■ **What to work on**:
Would you repeat word for word the lines of the listing that follows, from the one with "The width and height of the screenshot is (259, 300)." up to and including the one with "Click View all in Projects card", and leave out the images?

### Provided information ###

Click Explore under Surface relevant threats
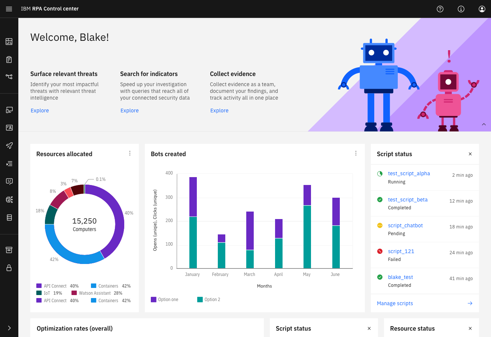Screen dimensions: 491x337 click(x=40, y=110)
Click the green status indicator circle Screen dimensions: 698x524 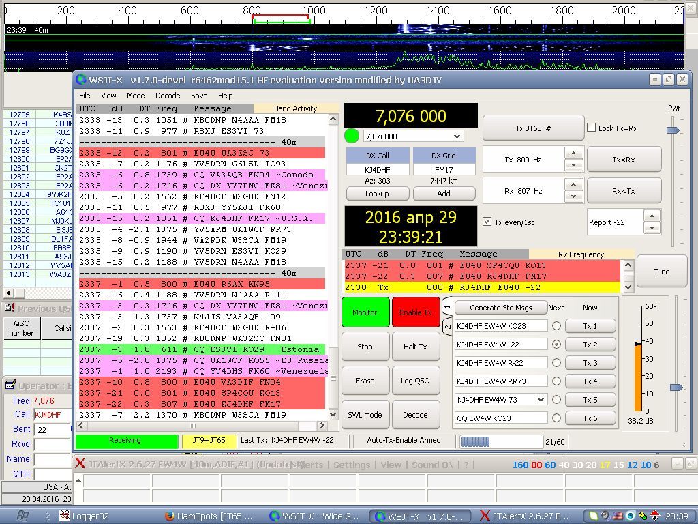[x=352, y=136]
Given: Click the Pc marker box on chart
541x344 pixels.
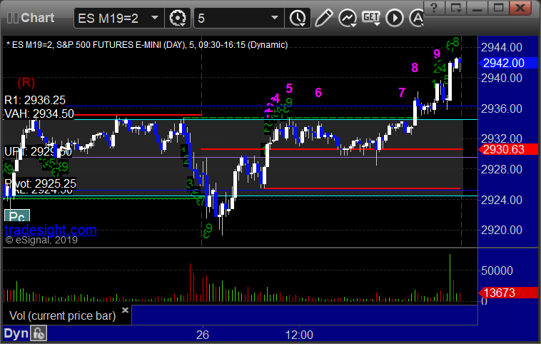Looking at the screenshot, I should 19,217.
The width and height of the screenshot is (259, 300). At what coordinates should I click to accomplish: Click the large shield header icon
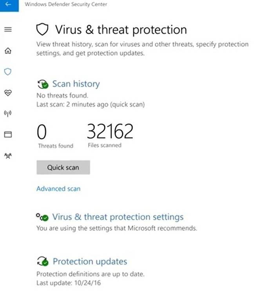[x=42, y=29]
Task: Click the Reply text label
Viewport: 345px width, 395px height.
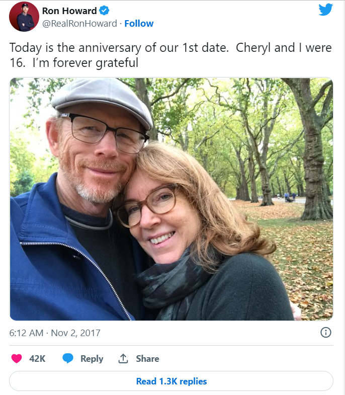Action: coord(92,359)
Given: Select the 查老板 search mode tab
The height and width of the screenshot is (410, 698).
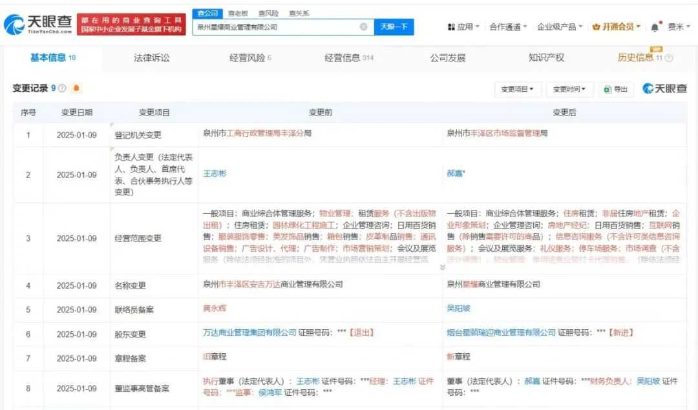Looking at the screenshot, I should [238, 13].
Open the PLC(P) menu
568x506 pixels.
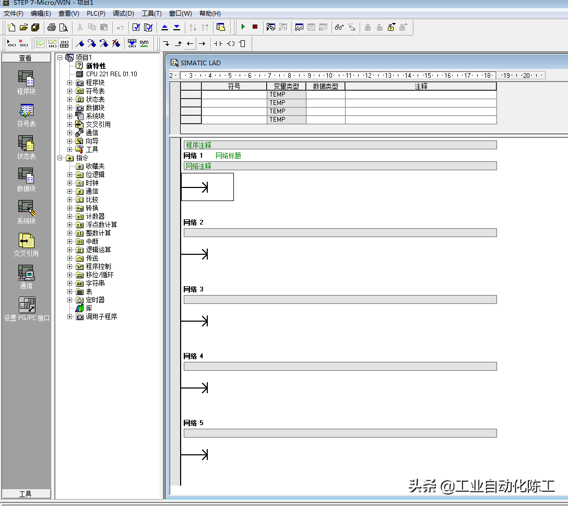coord(96,13)
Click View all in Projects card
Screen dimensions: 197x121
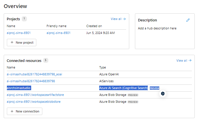point(116,19)
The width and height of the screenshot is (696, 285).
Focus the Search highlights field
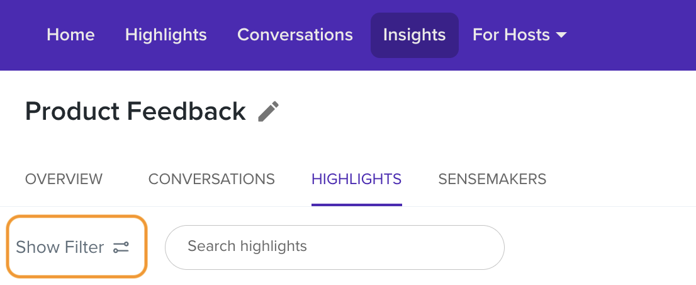pyautogui.click(x=334, y=247)
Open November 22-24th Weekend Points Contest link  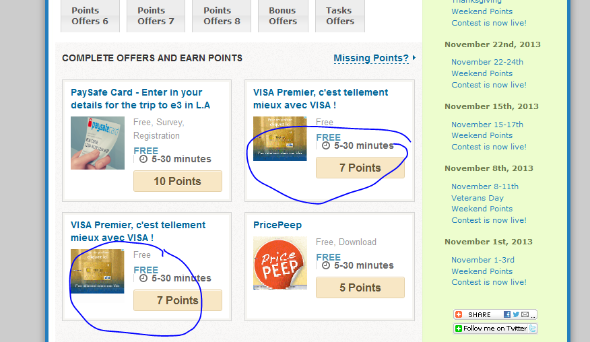(488, 73)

###

■ **Expected answer**:
The width and height of the screenshot is (259, 300). At what coordinates should I click to accomplish: Click the large shield header icon
[x=42, y=29]
Task: Click the Reply text label
Viewport: 345px width, 395px height.
Action: coord(92,359)
Given: Select the 查老板 search mode tab
The height and width of the screenshot is (410, 698).
Looking at the screenshot, I should [238, 13].
Open the PLC(P) menu
568x506 pixels.
coord(96,13)
Click View all in Projects card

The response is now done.